Re: [PATCH 08/17] sched/fair: Implement an EEVDF like policy

From: Peter Zijlstra
Date: Wed Mar 29 2023 - 04:03:48 EST


On Tue, Mar 28, 2023 at 06:26:51PM -0700, Josh Don wrote:
> Hi Peter,
>
> This is a really interesting proposal and in general I think the
> incorporation of latency/deadline is quite a nice enhancement. We've
> struggled for a while to get better latency bounds on performance
> sensitive threads in the face of antagonism from overcommit.
>
> > void update_entity_lag(struct cfs_rq *cfs_rq, struct sched_entity *se)
> > {
> > + s64 lag, limit;
> > +
> > SCHED_WARN_ON(!se->on_rq);
> > - se->vlag = avg_vruntime(cfs_rq) - se->vruntime;
> > + lag = avg_vruntime(cfs_rq) - se->vruntime;
> > +
> > + limit = calc_delta_fair(max_t(u64, 2*se->slice, TICK_NSEC), se);
> > + se->vlag = clamp(lag, -limit, limit);
>
> This is for dequeue; presumably you'd want to update the vlag at
> enqueue in case the average has moved again due to enqueue/dequeue of
> other entities?

Ha, just adding the entry back will shift the avgerage around and it's
all a giant pain in the backside.

place_entity(struct cfs_rq *cfs_rq, struct sched_entity *se, int initial)
{
u64 vruntime = avg_vruntime(cfs_rq);
+ s64 lag = 0;

+ /*
+ * Due to how V is constructed as the weighted average of entities,
+ * adding tasks with positive lag, or removing tasks with negative lag
+ * will move 'time' backwards, this can screw around with the lag of
+ * other tasks.
+ *
+ * EEVDF: placement strategy #1 / #2
+ */
+ if (sched_feat(PLACE_LAG) && cfs_rq->nr_running > 1) {
+ struct sched_entity *curr = cfs_rq->curr;
+ unsigned long load;

+ lag = se->vlag;

/*
+ * If we want to place a task and preserve lag, we have to
+ * consider the effect of the new entity on the weighted
+ * average and compensate for this, otherwise lag can quickly
+ * evaporate:
+ *
+ * l_i = V - v_i <=> v_i = V - l_i
+ *
+ * V = v_avg = W*v_avg / W
+ *
+ * V' = (W*v_avg + w_i*v_i) / (W + w_i)
+ * = (W*v_avg + w_i(v_avg - l_i)) / (W + w_i)
+ * = v_avg + w_i*l_i/(W + w_i)
+ *
+ * l_i' = V' - v_i = v_avg + w_i*l_i/(W + w_i) - (v_avg - l)
+ * = l_i - w_i*l_i/(W + w_i)
+ *
+ * l_i = (W + w_i) * l_i' / W
*/
+ load = cfs_rq->avg_load;
+ if (curr && curr->on_rq)
+ load += curr->load.weight;
+
+ lag *= load + se->load.weight;
+ if (WARN_ON_ONCE(!load))
+ load = 1;
+ lag = div_s64(lag, load);

+ vruntime -= lag;
}


That ^ is the other side of it.

But yes, once enqueued, additional join/leave operations can/will shift
V around and lag changes, nothing much to do about that.

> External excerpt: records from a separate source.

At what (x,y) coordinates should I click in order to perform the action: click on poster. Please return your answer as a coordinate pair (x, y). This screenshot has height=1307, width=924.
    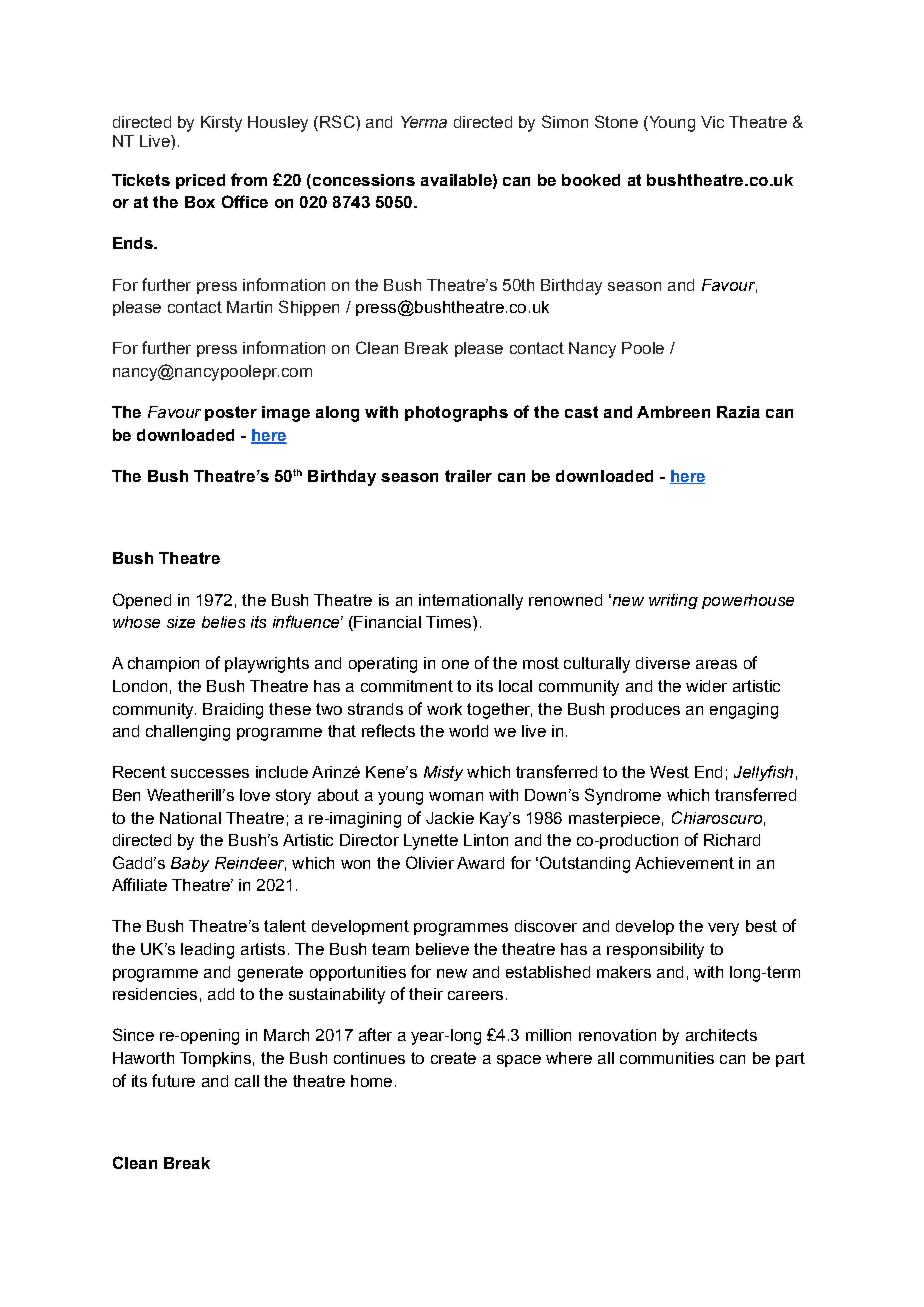
    Looking at the image, I should click on (231, 413).
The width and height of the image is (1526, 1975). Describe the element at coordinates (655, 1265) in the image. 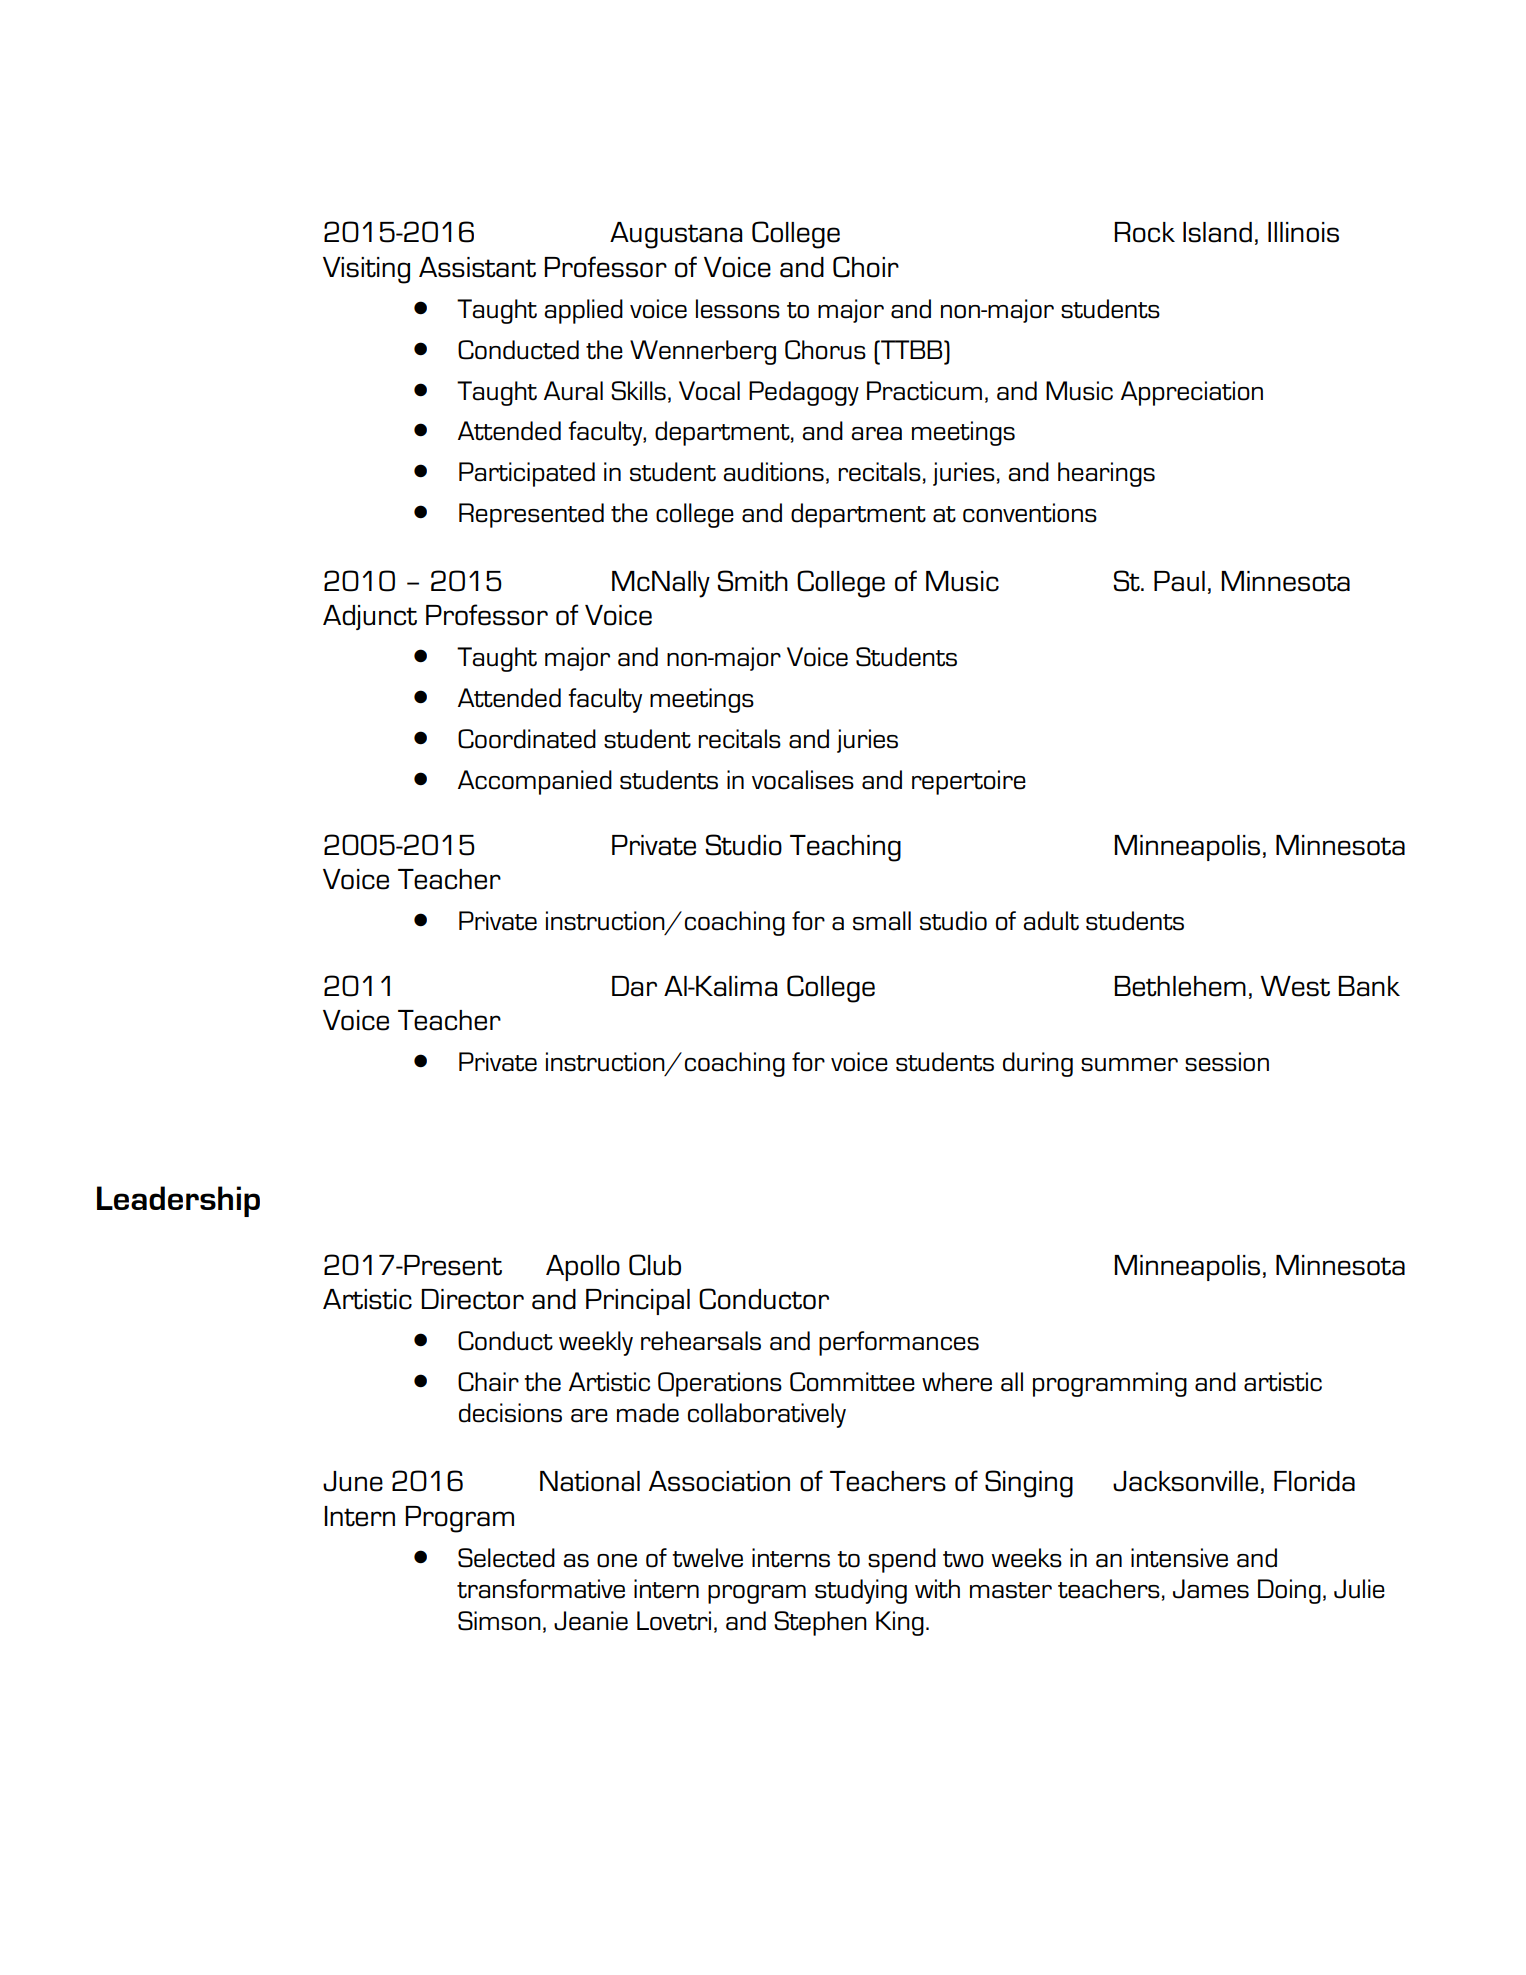

I see `Club` at that location.
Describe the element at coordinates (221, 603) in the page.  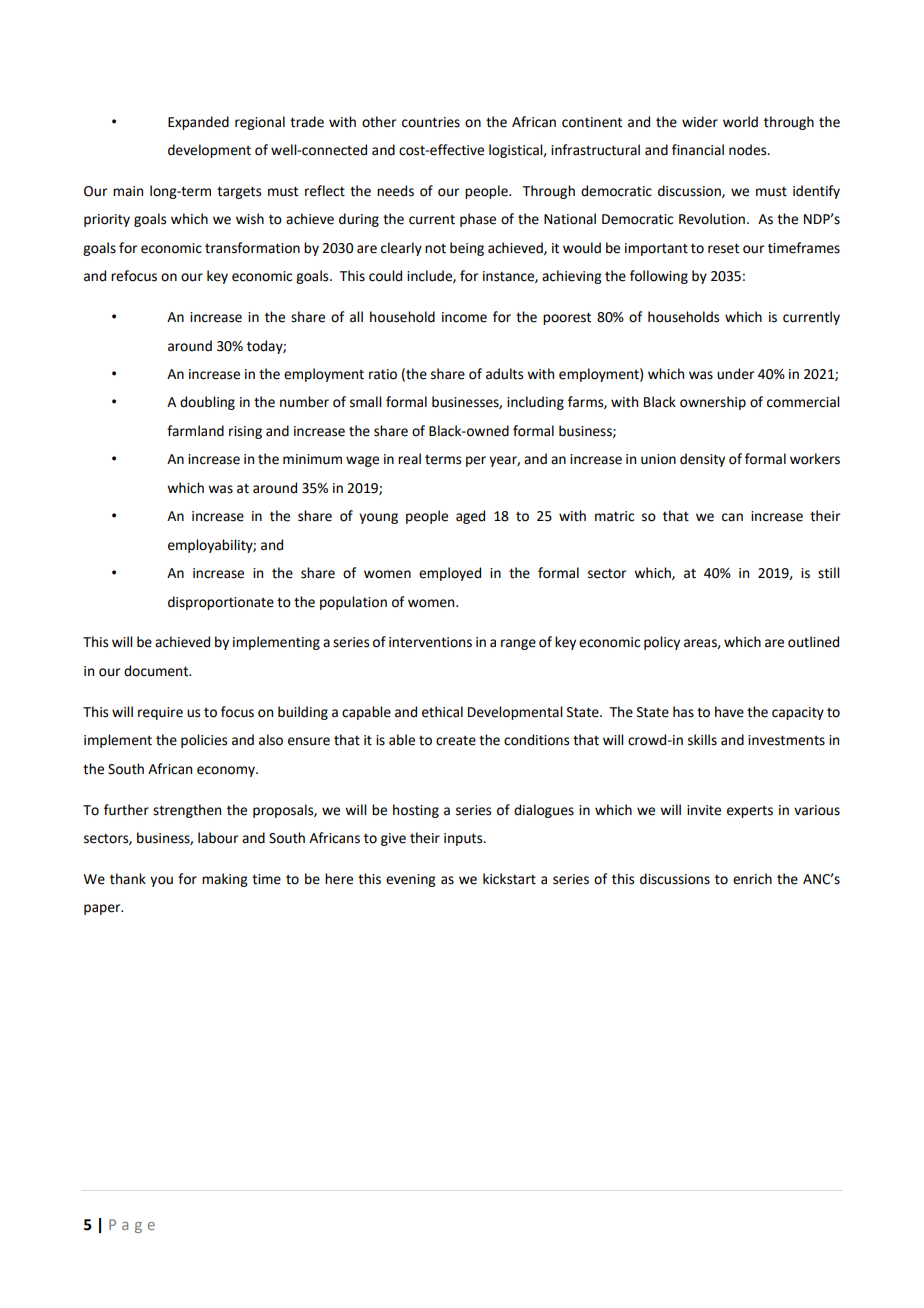
I see `disproportionate` at that location.
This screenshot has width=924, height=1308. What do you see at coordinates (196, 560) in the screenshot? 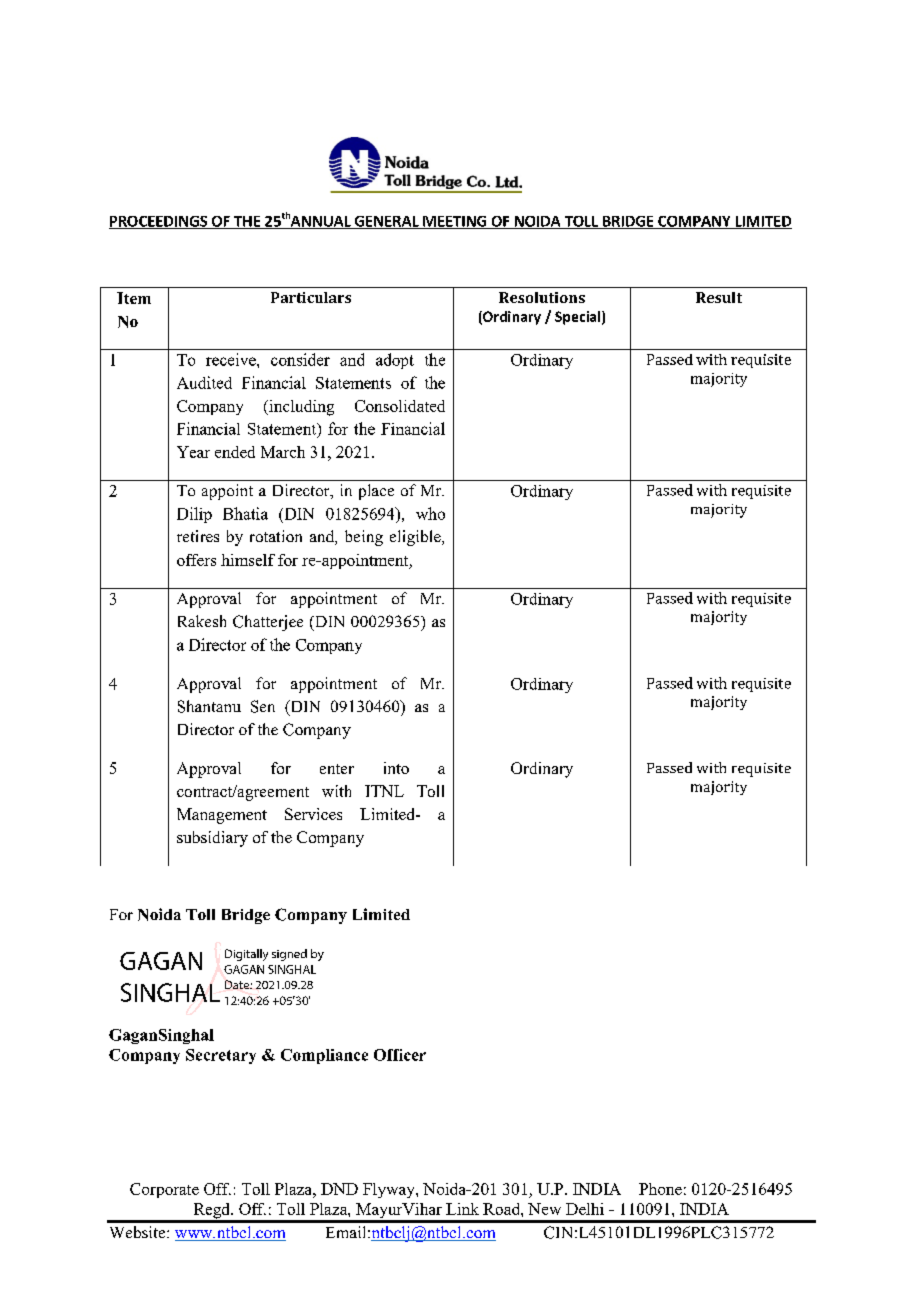
I see `offers` at bounding box center [196, 560].
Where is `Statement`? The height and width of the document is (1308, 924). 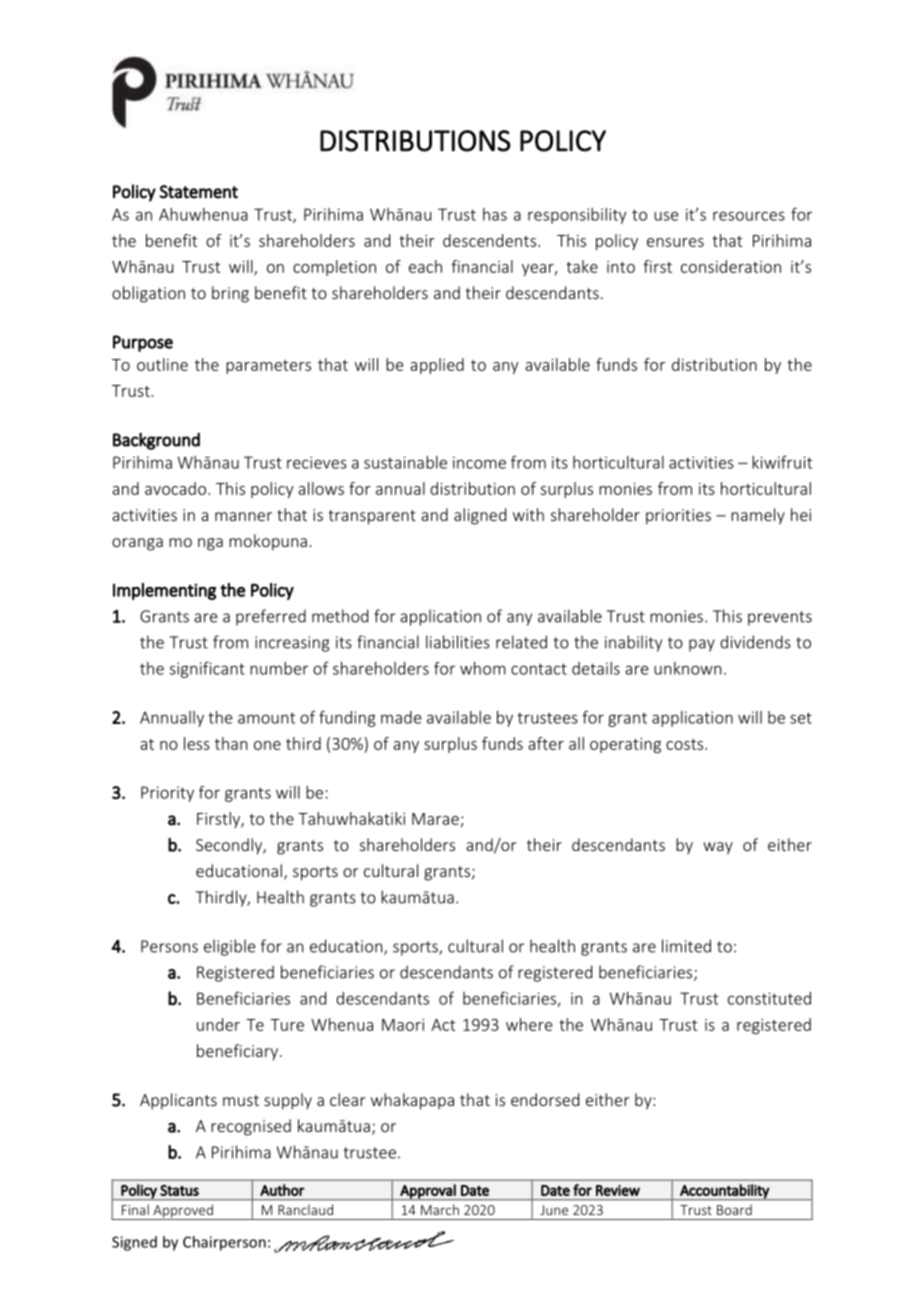
Statement is located at coordinates (199, 192).
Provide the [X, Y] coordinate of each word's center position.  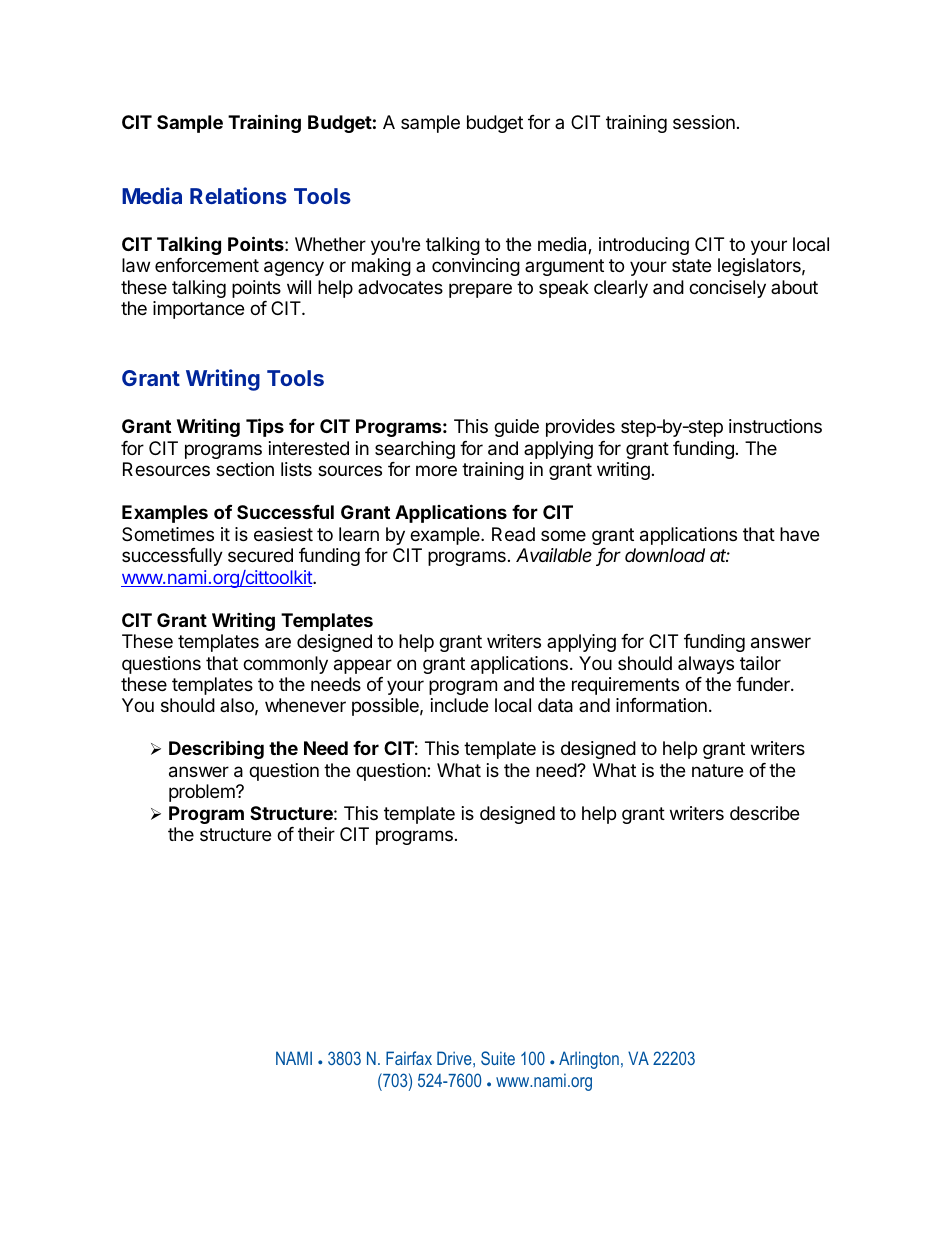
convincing [476, 267]
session [704, 122]
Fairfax [409, 1058]
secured [260, 555]
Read [513, 534]
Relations [238, 195]
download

The paper does it all a wee bit differently, but I think it ends up
being the same. They explicitly track V (and shift it around on
join/leave) while I implicitly track it through the average and then
need to play games like the above, but in the end it should be the same.